START EXCERPTED TEXT

David: Hallelujah. There’s a step forward. I think the goal is not to keep information from the pharmaceutical industry but to make sure that they’re not misusing it in the sense of exclusively patenting genes because we do need people to develop drugs. You’re really going to cut yourself short if you completely cripple the pharmaceutical industry. I intend to take a less radical view of that but go ahead.
Dave: I’m speaking for a lot of people listening to the show and I have no fundamental problem with drugs. Drugs who save lots of people’s lives probably including mine when I had a really bad infection or something.
David: That’s right.
Dave: No problem there. Some of the business models and behaviors associated with these companies are ethically challenged. For instance we make drugs that reverse the effects of the pesticides that we sell from the other arm of the company. That kind of crap has to stop, Monsanto I’m talking to you, all right. There’s other disturbing things like that that I think people have woken up to and they’re not willing to contribute to that system. If you put them in a hospital and say, “There’s a tumor this big inside your head,” they’re going to gladly consume whatever cocktail of things is going to get rid of that. Assuming that it is a cocktail of drugs that are going to do it. We haven’t talked about vitamin D in cancer, we haven’t talked about ketosis and cancer, some of the other things that we probably won’t get to in the time we got.
David: You have to talk to my brother about vitamin D, Mark Haussler. He is one of the major discoverers of the hormonal form of vitamin D and really, really is an expert on how it increases longevity and may help with cancer and so forth. He’s devoted his life to the study of vitamin D, brilliant.
Dave: What’s his name?
David: Mark Haussler, my brother, my older brother.
Dave: Would you facilitate an introduction?
David: Sure, I’ll have him on. Yeah, he’s great.

END EXCERPTED TEXT

YOUR ASSIGNMENT:
Answer the following about the interview excerpt, one line per question:
(a) What reason does David give for not wanting to cripple the pharmaceutical industry?
(b) Which two cancer-related topics does Dave say have not yet been discussed?
(c) How is Mark Haussler related to David, and what discovery is he credited with?

START DATA UNDER STUDY

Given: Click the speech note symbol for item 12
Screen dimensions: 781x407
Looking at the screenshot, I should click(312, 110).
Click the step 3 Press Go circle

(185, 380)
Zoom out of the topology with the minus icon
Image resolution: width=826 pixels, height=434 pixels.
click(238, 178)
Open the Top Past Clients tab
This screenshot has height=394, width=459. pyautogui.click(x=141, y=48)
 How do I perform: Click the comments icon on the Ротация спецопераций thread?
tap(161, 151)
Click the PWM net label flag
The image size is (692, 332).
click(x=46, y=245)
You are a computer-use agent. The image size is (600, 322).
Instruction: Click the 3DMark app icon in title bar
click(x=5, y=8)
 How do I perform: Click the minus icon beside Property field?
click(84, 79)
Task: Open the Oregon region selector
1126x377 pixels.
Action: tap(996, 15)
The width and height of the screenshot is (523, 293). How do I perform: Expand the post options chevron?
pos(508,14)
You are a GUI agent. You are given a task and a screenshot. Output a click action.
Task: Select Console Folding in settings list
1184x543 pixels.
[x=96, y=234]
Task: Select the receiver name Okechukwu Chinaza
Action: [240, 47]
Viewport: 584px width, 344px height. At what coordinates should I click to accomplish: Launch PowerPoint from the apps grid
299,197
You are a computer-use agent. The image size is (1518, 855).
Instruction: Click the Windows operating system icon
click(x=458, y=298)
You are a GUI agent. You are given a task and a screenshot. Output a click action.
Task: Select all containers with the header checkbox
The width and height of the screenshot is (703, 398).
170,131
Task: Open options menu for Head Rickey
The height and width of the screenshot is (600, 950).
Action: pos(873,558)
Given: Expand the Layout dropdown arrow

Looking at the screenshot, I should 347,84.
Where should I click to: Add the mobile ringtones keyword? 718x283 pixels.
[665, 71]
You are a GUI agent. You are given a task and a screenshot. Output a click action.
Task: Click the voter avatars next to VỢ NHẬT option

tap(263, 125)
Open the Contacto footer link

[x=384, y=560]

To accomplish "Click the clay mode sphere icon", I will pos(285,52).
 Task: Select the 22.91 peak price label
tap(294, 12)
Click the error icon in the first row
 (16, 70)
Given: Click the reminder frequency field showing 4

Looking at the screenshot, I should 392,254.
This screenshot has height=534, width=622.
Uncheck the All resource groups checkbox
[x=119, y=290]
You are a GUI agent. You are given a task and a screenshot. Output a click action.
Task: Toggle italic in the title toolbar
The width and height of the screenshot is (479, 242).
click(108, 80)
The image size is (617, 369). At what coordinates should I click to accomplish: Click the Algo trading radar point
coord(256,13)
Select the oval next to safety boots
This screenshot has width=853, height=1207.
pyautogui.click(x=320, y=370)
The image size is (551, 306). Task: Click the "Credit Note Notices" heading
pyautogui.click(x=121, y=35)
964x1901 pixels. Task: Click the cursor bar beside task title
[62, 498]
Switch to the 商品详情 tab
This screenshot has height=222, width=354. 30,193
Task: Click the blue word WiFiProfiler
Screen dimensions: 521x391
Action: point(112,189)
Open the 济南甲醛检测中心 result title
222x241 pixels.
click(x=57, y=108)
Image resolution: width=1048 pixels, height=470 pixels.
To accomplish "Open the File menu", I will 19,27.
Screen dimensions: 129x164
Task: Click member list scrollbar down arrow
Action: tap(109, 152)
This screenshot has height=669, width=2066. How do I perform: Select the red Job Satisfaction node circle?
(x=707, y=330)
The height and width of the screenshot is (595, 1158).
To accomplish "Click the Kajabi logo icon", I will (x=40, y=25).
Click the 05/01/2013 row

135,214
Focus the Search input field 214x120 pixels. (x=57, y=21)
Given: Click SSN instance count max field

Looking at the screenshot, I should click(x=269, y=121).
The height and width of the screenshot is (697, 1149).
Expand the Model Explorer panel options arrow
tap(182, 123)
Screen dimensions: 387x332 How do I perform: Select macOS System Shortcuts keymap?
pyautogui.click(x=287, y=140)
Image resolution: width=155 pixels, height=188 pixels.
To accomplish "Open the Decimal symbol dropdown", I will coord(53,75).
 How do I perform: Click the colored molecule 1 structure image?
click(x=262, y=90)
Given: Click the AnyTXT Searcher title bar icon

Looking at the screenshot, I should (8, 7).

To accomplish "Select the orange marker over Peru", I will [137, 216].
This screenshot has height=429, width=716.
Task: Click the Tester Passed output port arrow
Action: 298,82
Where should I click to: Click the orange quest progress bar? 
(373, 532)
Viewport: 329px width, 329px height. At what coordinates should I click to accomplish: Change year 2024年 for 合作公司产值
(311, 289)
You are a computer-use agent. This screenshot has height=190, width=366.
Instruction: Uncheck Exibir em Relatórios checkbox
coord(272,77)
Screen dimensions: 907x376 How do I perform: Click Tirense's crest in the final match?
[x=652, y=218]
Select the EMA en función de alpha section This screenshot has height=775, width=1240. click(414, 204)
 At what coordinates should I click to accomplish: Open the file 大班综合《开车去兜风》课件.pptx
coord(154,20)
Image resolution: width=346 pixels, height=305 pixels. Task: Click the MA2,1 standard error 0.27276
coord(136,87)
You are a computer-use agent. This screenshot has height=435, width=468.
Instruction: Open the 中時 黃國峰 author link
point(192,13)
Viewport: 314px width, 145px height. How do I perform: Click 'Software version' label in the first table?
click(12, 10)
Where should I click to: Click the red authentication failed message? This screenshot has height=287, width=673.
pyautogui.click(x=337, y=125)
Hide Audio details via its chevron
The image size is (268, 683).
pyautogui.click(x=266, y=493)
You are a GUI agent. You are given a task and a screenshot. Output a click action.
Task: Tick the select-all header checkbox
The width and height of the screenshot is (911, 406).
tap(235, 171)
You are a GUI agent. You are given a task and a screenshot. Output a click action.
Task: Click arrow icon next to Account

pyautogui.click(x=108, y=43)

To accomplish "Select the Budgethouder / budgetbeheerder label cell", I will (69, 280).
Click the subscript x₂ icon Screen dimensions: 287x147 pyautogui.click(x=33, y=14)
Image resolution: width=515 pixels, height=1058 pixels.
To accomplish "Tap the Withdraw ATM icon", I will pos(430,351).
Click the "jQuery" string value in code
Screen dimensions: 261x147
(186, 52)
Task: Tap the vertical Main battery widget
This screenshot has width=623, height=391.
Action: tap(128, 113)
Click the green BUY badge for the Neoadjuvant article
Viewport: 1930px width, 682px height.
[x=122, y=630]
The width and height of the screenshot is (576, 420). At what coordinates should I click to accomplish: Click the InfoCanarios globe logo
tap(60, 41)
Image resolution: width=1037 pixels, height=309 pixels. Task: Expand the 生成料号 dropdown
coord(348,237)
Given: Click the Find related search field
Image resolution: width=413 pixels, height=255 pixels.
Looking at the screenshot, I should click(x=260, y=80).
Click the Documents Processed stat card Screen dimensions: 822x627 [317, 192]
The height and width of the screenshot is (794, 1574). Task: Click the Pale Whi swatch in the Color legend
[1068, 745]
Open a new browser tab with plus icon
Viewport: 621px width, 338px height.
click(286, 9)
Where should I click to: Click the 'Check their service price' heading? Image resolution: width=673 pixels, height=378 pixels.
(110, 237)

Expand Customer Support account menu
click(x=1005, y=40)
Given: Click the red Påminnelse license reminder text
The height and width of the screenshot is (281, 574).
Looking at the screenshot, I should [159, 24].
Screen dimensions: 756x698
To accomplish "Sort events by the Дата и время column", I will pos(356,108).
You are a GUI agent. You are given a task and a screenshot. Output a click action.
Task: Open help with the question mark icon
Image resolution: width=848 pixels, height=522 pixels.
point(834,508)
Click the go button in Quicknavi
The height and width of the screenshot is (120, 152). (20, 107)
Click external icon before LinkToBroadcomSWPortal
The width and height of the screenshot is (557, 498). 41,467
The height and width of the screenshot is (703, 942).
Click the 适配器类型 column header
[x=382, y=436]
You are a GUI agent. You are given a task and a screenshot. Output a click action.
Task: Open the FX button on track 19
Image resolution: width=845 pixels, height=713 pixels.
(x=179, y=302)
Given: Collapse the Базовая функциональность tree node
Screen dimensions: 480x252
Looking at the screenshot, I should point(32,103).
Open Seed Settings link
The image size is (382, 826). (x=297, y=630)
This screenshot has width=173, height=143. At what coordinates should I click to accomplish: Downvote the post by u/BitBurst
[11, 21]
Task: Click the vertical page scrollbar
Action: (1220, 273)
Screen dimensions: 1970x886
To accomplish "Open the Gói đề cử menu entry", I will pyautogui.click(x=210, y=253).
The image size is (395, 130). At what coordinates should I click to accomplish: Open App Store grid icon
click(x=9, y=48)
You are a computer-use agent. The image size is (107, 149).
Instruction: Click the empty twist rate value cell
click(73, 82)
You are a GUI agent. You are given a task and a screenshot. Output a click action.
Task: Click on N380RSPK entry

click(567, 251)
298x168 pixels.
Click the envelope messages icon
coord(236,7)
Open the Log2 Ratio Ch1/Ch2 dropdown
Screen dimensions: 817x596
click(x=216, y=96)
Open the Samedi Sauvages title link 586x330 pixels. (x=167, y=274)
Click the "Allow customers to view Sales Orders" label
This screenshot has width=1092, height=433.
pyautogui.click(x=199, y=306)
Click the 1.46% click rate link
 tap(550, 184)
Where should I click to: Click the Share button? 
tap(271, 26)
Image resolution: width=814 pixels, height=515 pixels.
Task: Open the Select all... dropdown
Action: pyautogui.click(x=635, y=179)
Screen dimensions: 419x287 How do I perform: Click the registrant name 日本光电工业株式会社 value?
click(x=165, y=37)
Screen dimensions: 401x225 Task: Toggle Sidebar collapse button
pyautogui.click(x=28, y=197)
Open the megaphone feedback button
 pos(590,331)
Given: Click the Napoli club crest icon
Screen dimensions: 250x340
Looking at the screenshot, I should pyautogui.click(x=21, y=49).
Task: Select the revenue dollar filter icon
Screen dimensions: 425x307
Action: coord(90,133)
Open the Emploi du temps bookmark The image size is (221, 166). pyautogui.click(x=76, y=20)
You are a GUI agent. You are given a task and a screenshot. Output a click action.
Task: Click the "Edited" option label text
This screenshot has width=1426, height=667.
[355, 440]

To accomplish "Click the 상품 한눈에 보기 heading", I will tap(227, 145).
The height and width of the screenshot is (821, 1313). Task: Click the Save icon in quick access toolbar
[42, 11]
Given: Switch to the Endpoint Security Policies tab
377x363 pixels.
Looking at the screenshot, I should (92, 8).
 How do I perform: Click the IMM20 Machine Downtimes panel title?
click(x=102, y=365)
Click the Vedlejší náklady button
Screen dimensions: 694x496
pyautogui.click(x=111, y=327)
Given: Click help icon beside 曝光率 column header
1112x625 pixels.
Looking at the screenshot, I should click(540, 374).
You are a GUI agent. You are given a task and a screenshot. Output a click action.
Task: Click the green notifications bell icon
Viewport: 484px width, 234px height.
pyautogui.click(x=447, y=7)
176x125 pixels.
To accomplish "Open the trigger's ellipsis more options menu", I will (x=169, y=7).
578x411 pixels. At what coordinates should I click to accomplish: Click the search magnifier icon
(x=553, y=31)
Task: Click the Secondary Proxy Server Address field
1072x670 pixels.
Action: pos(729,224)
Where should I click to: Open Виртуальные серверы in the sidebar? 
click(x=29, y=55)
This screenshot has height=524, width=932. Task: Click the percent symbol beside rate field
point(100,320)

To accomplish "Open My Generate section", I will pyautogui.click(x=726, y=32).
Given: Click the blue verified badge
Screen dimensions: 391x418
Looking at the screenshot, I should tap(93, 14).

END DATA UNDER STUDY

EXPECTED ANSWER:
(a) He says "we do need people to develop drugs."
(b) Vitamin D in cancer, and ketosis and cancer.
(c) He is David's older brother, and he is one of the major discoverers of the hormonal form of vitamin D.